**READING TEXT**
● ● ●

David Paul, the ex-banker whose name has become political poison ivy, popped up Wednesday as a topic in the race for governor. In a sternly worded letter, Gov. Bob Martinez demanded that his opponent, former U.S. Sen. Lawton Chiles, explain his "one or more meetings" with Paul in 1987 and 1988. Paul was chairman of the now-failed CenTrust Savings Bank of Miami.
The Chiles campaign responded that Chiles remembers one 15-minute introductory meeting with Paul in 1987. In addition, Chiles apparently attended a reception in 1988 that Paul also attended, according to Paul's now-public calendar, said campaign aide Jim Krog. Paul did not contribute to Chiles during his tenure in the Senate, and Chiles never did anything for Paul, Krog said.
Krog pointed out that Paul's calendar also shows Paul once attended a reception held by Martinez.
The 1988 reception at the governor's mansion was held to honor Miami's New World Symphony and its backers, Martinez aide Brian Ballard said. Martinez and Paul talked for about five minutes, although the topic was not banking, Ballard said. "The only reason the governor remembers is because he (Paul) came up and introduced himself," Ballard said.
Budget battle cuts into campaigning
TALLAHASSEE _ The budget impasse in Washington is playing havoc with re-election campaigns for Florida's U.S. House members, many of whom have to ask for votes by phone and fax.
October has been virtually a lost campaign month: House members have been trapped in Washington by the inability of Congress and President Bush to agree on a plan to reduce the deficit.

● ● ●

**INFORMATION SHOWN**

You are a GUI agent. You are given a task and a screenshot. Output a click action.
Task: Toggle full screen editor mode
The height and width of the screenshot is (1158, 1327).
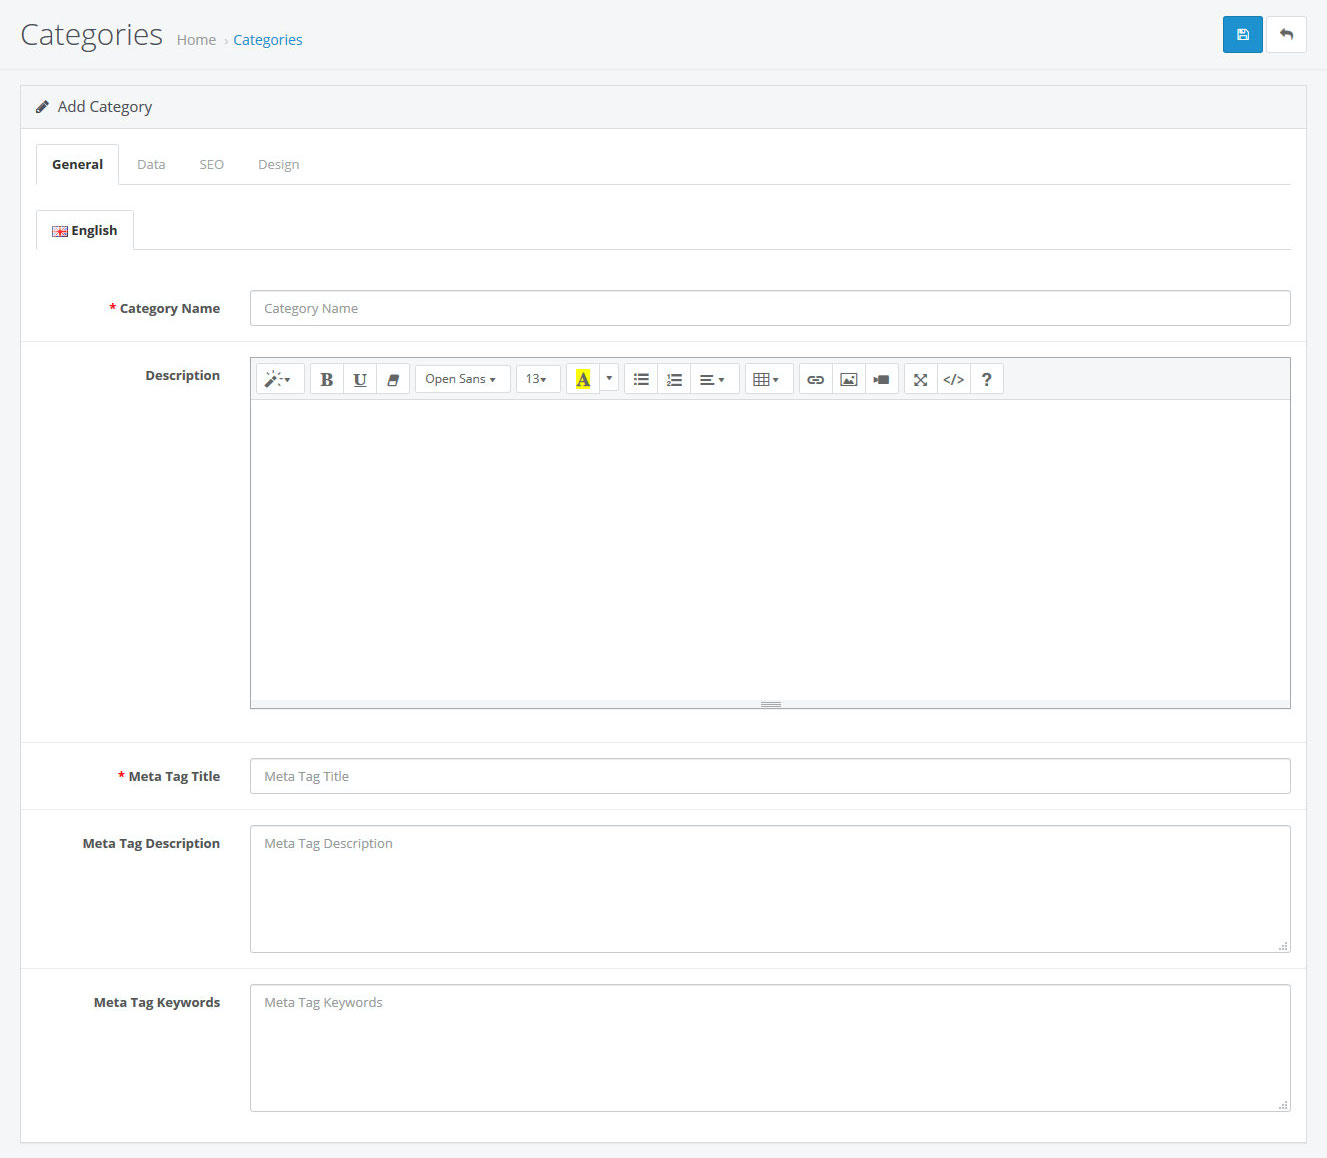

● ● ●

**WORK TO DO**
A) Answer these questions using the news text about Florida politics:
(i) Of which bank was David Paul chairman?
(ii) How long was the introductory meeting with Paul in 1987 that Chiles remembers?
(iii) Which month has been virtually a lost campaign month for House members?
B) Reproduce the news text about Florida politics from "David Paul, the" up to and including "Paul, Krog said.".
C) Pick up the news text about Florida politics after its final sentence and write its continuation.

**EXPECTED RESPONSES**
A)
(i) The now-failed CenTrust Savings Bank of Miami.
(ii) 15 minutes.
(iii) October.

B)
David Paul, the ex-banker whose name has become political poison ivy, popped up Wednesday as a topic in the race for governor. In a sternly worded letter, Gov. Bob Martinez demanded that his opponent, former U.S. Sen. Lawton Chiles, explain his "one or more meetings" with Paul in 1987 and 1988. Paul was chairman of the now-failed CenTrust Savings Bank of Miami.
The Chiles campaign responded that Chiles remembers one 15-minute introductory meeting with Paul in 1987. In addition, Chiles apparently attended a reception in 1988 that Paul also attended, according to Paul's now-public calendar, said campaign aide Jim Krog. Paul did not contribute to Chiles during his tenure in the Senate, and Chiles never did anything for Paul, Krog said.

C)
"It's frustrating," said Reggie Garcia, campaign manager for Rep. Sam Gibbons, D-Tampa. "I've been telling Congressman Gibbons that I'm going to send him an absentee ballot so he can vote."
Gibbons, the second-ranking Democrat on the House Ways and Means Committee, has been directly involved in the negotiations, but even less-senior members have stayed in the capital to vote.
Rep. Bill Grant, a two-term Madison Republican in a tough re-election fight with Democrat Pete Peterson, hasn't been in his North Florida district since late September, said campaign spokesman Dave Coley.
He even had to miss an appearance this week with Barbara Bush and might miss his only scheduled debate with Peterson on Friday.
"We'd like to be out there shaking hands, but we don't think it's hurting us," Coley said. "He's up there doing what the people elected him to do, represent them."
Candidate draws flak for wearing uniform
JACKSONVILLE _ A Duval County School Board candidate says her incumbent opponent is cashing on in the Mideast crisis by wearing his Navy uniform to school events during the campaign.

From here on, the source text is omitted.